Stack.h
#define _CRT_SECURE_NO_WARNING 1
#pragma once
#include <stdio.h>
#include <assert.h>
#include <malloc.h>
#include <stdlib.h>
#include <string.h>
typedef int DataType;
typedef struct Stack
{
DataType* _array;//数据块指针
int capacity; //空间容量
int _top;//栈的栈顶(有效元素的个数)
}Stack;
//栈的初始化
void StackInit(Stack* s,int capacity);
//入栈
void StackPush(Stack* s,DataType data);
//出栈
void StackPop(Stack* s);
//获取栈顶元素
DataType StackTop(Stack* s);
//获取栈中元素个数
int StackSize(Stack* s);
//检测栈是否为空
int StackEmpty(Stack* s);
//打印栈中的元素
void StackPrint(Stack* s);
//括号匹配问题
int IsBrackets(char* pCur);
void IsMatch(Stack* s,char* a);//检测括号是否匹配
//逆波兰表达式(后缀表达式)
void PolishNotation(char* a,Stack* s);
Stack.c
#define _CRT_SECURE_NO_WARNING 1
#include "Stack.h"

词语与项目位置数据
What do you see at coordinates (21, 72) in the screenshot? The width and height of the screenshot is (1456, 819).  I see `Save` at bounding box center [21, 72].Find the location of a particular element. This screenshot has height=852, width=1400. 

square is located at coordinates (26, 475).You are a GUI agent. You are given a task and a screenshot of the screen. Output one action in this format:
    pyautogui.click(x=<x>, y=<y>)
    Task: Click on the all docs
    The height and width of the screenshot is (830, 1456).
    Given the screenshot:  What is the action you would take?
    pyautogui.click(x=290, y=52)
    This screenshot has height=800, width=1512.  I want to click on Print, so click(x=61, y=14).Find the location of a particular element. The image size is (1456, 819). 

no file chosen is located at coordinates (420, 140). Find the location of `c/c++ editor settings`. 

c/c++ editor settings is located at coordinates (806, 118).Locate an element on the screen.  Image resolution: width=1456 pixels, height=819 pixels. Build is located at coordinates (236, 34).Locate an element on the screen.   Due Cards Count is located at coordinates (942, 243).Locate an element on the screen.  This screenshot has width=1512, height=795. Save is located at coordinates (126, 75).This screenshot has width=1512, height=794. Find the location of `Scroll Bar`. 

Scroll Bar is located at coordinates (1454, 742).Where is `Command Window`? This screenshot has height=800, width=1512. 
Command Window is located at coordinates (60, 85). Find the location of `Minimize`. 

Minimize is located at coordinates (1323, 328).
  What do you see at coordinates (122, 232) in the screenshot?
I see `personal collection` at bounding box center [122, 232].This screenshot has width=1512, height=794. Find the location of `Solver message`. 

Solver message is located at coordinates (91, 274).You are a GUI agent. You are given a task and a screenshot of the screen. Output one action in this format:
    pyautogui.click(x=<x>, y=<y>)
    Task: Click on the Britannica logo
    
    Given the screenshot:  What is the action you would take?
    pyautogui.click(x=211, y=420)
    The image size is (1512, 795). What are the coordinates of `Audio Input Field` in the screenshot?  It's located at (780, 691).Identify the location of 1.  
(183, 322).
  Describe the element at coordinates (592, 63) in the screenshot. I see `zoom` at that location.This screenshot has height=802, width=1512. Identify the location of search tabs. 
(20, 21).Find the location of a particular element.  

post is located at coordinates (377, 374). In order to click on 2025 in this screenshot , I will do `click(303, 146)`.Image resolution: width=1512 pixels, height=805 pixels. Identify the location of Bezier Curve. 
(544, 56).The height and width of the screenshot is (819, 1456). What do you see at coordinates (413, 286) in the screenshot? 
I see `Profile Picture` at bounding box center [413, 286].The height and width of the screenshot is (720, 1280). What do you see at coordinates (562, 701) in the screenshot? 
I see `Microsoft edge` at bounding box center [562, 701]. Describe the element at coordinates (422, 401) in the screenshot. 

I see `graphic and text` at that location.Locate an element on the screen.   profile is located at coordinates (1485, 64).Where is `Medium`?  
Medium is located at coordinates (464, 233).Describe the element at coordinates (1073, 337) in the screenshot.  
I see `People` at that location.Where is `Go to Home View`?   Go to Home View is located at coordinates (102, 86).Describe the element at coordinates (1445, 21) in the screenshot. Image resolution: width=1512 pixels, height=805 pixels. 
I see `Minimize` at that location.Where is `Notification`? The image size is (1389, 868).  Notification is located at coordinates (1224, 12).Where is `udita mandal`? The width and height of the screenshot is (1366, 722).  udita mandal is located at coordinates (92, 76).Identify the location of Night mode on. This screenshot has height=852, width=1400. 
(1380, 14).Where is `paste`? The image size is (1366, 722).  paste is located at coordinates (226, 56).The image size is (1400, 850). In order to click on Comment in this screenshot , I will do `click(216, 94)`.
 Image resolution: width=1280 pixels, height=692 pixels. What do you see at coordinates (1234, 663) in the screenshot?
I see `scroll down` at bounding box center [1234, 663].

练习目标.
请从这段栈的C语言实现代码的最后一行之后续写下去。 以上列表在本练习中用不到。

书面作答.
//栈的初始化
void StackInit(Stack* s,int capacity)
{
if(NULL == s)
return;
s->_array = (DataType*)malloc(sizeof(DataType)*capacity);
if(NULL == s->_array)
{
printf("空间申请失败!!!\n");
return;
}
s->capacity = capacity;
s->_top = 0;
}
//扩容
void StackCapacityAdd(Stack* s)
{
int newcapacity = (s->capacity)*2;
if(NULL == s)
return;
s->_array = (DataType*)realloc(s->_array,sizeof(DataType)*newcapacity);
if(NULL == s->_array)
{
printf("空间扩容失败!!!\n");
return;
}
s->capacity = newcapacity;
}
//入栈
void StackPush(Stack* s,DataType data)
{
assert(s);
if(s->_top == s->capacity)
{
printf("栈已满!!!\n");
StackCapacityAdd(s);
}
s->_array[s->_top] = data;
s->_top++;
}
//出栈
void StackPop(Stack* s)
{
assert(s);
if(0 == s->_top)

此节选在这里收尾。